Like getting the Nobel Prize, Shaw never went to the award ceremony. Shaw said: “It’s an insult for them to offer me any honour, as if they had never heard of me before – and it’s very likely they never have. They might as well send some honour to George for being King of England”. However, the Oscar statuette did find its way to Shaw’s home, where it became so tarnished that a curator of Shaw’s Corner once used it as a door stop. Here is the statuette, restored to its original glory, displayed at Shaw’s Corner.
The bicycle found in Shaw

Another item you can find at Shaw’s Corner is a bicycle. Was Shaw a good bicycle rider? Shaw knew Bertrand Russell (1872-1970) through the Webbs since September 1895, when they had a bicycle collision in Monmouth. However, the bicycle also helps Shaw to think. He writes in the Notes to Caesar and Cleopatra: “Again, there is the illusion of “increased command over Nature,” meaning that cotton is cheap and that ten miles of country road on a bicycle have replaced four on foot. But even if man’s increased command over Nature included any increased command over himself (the only sort of command relevant to his evolution into a higher being), the fact remains that it is only by running away from the increased command over Nature to country places where Nature is still in primitive command over Man that he can recover from the effects of the smoke, the stench, the foul air, the overcrowding, the racket, the ugliness, the dirt which the cheap cotton costs us.”

* [Supplied material]
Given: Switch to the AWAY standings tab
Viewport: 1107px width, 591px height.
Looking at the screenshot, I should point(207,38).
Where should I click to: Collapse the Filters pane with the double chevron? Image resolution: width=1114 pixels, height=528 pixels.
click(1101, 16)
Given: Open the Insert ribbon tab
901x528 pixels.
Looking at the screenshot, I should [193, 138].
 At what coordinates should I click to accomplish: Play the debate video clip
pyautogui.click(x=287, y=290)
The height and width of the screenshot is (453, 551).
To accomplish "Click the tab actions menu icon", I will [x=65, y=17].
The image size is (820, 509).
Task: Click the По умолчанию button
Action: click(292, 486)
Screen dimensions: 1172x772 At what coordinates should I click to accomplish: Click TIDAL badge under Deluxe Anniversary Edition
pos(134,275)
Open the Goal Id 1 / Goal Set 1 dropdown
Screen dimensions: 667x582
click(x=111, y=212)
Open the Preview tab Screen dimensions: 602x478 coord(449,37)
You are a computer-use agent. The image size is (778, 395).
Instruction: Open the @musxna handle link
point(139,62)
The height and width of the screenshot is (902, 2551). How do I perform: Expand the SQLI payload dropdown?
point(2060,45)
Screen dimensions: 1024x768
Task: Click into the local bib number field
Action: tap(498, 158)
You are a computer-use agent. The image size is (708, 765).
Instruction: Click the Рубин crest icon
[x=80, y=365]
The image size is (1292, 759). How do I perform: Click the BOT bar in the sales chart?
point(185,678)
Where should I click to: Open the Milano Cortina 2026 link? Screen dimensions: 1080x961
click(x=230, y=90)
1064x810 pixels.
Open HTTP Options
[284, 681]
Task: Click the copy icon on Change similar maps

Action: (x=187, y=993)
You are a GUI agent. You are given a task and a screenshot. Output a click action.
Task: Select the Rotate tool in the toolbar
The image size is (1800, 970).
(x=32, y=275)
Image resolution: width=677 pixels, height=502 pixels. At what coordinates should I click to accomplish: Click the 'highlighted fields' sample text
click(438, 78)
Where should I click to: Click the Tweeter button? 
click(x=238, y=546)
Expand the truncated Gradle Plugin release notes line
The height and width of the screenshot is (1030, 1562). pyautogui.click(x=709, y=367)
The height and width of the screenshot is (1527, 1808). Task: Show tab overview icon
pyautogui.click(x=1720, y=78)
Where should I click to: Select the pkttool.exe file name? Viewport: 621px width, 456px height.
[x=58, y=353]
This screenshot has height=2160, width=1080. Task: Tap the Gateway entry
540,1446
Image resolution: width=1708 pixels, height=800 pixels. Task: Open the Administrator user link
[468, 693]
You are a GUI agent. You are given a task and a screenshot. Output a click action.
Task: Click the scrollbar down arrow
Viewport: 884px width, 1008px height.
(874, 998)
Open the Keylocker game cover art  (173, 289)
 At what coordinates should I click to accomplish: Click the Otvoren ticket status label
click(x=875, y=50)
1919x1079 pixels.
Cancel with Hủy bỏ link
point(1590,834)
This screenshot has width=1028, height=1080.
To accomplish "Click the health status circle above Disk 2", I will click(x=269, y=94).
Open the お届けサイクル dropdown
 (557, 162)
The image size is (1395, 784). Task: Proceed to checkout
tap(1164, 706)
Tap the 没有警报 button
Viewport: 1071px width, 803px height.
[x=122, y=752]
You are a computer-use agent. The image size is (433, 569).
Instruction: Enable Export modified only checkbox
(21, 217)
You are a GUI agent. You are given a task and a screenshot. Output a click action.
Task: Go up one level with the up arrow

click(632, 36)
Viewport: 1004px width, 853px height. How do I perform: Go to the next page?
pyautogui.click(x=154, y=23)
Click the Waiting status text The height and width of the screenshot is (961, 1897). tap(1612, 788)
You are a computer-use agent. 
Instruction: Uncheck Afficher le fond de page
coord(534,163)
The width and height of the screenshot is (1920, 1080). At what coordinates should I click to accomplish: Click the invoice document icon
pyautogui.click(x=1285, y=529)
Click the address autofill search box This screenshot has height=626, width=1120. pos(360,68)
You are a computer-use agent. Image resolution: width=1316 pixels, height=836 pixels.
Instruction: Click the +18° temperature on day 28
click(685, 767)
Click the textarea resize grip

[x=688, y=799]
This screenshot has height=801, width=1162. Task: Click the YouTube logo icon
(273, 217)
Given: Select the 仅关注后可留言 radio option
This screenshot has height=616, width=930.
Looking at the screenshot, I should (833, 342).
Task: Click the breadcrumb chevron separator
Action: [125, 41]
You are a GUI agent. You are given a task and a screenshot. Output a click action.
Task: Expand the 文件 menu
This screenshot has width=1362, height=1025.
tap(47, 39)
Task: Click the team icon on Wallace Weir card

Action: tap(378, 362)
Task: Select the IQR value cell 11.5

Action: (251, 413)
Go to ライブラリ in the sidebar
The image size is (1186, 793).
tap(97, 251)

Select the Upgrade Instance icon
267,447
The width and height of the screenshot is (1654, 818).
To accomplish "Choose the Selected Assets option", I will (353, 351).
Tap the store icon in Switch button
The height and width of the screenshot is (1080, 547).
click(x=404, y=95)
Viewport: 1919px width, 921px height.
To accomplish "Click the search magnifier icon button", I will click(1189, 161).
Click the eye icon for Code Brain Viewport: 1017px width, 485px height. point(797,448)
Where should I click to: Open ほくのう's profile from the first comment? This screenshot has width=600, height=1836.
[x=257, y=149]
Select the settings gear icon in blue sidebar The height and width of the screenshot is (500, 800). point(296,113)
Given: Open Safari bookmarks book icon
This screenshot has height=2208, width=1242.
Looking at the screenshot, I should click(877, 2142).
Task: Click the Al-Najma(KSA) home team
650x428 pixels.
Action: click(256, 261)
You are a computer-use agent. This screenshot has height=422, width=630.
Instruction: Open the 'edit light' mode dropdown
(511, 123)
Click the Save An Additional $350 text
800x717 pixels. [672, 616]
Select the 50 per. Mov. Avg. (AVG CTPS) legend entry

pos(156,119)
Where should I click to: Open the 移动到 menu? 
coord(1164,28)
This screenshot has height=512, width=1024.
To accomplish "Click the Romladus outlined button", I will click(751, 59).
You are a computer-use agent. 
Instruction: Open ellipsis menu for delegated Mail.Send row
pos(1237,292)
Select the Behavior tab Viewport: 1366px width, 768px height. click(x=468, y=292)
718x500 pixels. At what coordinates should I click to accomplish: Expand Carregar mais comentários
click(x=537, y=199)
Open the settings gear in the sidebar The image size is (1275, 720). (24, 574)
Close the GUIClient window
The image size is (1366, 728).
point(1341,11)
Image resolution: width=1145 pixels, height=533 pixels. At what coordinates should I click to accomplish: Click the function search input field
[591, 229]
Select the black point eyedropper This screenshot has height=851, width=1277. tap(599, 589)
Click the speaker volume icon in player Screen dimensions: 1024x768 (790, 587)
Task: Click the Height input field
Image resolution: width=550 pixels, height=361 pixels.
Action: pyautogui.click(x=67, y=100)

* [Exercise A] In the passage about Shaw's Corner, the quotation from the Notes to Caesar and Cleopatra names a set of effects that a person must recover from. List all of them.
* [Exercise B] Resume the passage about Shaw's Corner after its final sentence.
The rows have nothing to do with the passage about Shaw's Corner.

* [Written response A] smoke, stench, foul air, overcrowding, racket, ugliness, dirt

* [Written response B]
Have you ever watched Harry Potter? Here is Shaw’s famous revolving writing hut. This writing hut was built on a revolving mechanism that enabled Shaw to follow the sun. Many famous plays, includingPygmalion and Androcles and the Lion, were written in this revolving hut. Just imagine sitting inside this hut without computers, without internet, and without heating or air conditioning, but writing great works.